Wednesday, August 5, 2009
Review: The Texas Chain Saw Massacre
Synopsis: Five friends on a road trip in Texas are hunted down and terrorized by a chainsaw wielding killer and his family of grave-robbing cannibals.
Review: This film is often touted as one of the progenitors of the slasher sub-genre of horror films, as well as the magnum opus of writer/director Tobe Hooper. While I certainly can't dispute either of those things, those points also do not mean that this film is everything it is hyped up to be. Nor does it seem worthy of the many sequels that would follow in it's wake.
I found many spots in the film, especially within the first half, that simply drag on way too long. Scenes where nothing really happens.
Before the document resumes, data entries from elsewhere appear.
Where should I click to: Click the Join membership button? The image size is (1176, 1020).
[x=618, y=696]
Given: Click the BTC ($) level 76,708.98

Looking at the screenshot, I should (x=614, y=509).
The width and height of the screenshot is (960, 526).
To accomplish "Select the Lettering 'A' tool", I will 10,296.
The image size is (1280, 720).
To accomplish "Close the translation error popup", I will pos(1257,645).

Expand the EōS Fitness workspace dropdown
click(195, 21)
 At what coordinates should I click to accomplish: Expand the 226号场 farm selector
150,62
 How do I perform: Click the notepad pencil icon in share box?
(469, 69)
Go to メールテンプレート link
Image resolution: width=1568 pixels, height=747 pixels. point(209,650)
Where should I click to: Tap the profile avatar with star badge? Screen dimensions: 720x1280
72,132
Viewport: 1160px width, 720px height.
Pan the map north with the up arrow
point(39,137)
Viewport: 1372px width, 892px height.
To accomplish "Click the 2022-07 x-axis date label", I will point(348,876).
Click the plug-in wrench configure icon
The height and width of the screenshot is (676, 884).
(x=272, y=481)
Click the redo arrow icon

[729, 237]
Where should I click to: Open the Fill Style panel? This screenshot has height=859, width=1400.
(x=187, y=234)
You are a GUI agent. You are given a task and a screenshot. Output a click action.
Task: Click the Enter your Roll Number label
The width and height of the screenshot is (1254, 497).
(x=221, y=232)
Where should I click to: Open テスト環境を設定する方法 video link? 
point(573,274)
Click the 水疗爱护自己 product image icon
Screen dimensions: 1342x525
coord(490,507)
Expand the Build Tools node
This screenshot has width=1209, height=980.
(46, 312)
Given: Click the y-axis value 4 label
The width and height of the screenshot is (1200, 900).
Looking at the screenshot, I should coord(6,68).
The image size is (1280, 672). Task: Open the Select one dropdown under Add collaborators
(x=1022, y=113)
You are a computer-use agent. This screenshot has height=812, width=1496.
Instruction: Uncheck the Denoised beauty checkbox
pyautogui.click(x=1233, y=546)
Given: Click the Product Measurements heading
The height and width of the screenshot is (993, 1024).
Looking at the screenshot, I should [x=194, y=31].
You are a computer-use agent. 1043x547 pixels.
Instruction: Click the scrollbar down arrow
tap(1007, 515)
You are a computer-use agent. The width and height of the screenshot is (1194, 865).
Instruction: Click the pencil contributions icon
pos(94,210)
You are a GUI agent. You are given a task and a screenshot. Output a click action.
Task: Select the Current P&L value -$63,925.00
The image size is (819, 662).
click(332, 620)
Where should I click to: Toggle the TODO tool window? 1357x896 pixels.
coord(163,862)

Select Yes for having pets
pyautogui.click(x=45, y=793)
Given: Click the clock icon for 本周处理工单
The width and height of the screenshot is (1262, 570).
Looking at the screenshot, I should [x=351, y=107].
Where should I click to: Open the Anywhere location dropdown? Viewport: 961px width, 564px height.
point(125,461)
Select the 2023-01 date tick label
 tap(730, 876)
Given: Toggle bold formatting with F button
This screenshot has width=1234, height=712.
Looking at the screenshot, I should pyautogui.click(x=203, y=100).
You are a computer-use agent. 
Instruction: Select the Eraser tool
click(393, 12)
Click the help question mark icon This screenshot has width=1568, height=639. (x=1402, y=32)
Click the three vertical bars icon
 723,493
By the time we reach the first kill of the film, you are already about 40 minutes into the film (which has a total run time of about 90 minutes). This glacial pacing in the early part of the film, while perhaps trying to build a mood, simply inspired boredom for me.
Also, while this film is steeped in much controversy, including being banned in other countries for it's "graphic content," and being known as one of the earliest slasher films, it is extremely light on blood and gore. Many later films of this sub-genre would be much more noted for their bloodiness and "graphic content." What Hooper looks to strive for is creating horror through a macabre atmosphere, as the eerie score and odd camera angles and settings would seem to bear out. But these are only effective to a point and some of the strange camera shots quickly become repetitive and owe more to directorial excesses, than to any attempts at psychological horror.
Since none of the actors create any characters you really come to care about, nor does the script often give you any clarity on just what is happening and why, the film hampers itself in making you truly care about anything that happens to these people. And when you are trying to scare someone, if you don't make them feel for either the characters or the situation, that is extremely hard, if not impossible, to do. The only scene that was even remotely scary was the chase scene, at just over halfway through the film. The terror of that scene (which was quite long) is visceral, but it alone cannot make up for so much wasted time earlier in the film, nor for the over-use of specialized camera shots, which make the film seem to drag on way too often.
Is "The Texas Chain Saw Massacre" a macabre film? Yes. Is it a bizarre film? Certainly. Is it even a little bit creepy in some spots? Sure enough. But it is not one of the scariest films ever made, as it often gets billed as. It may be one of the original slashers of cinema history, but later films would do a much better job of defining that sub-genre, which this film may have helped to originate. If you are a fan of this franchise, or a die-hard slasher fanatic, then this is a film you probably should see, if only for the historical significance alone. Everyone else can give it a pass, as there are much better slasher films, which are truly much scarier than this one could ever hope to be. In short, "don't believe the hype!"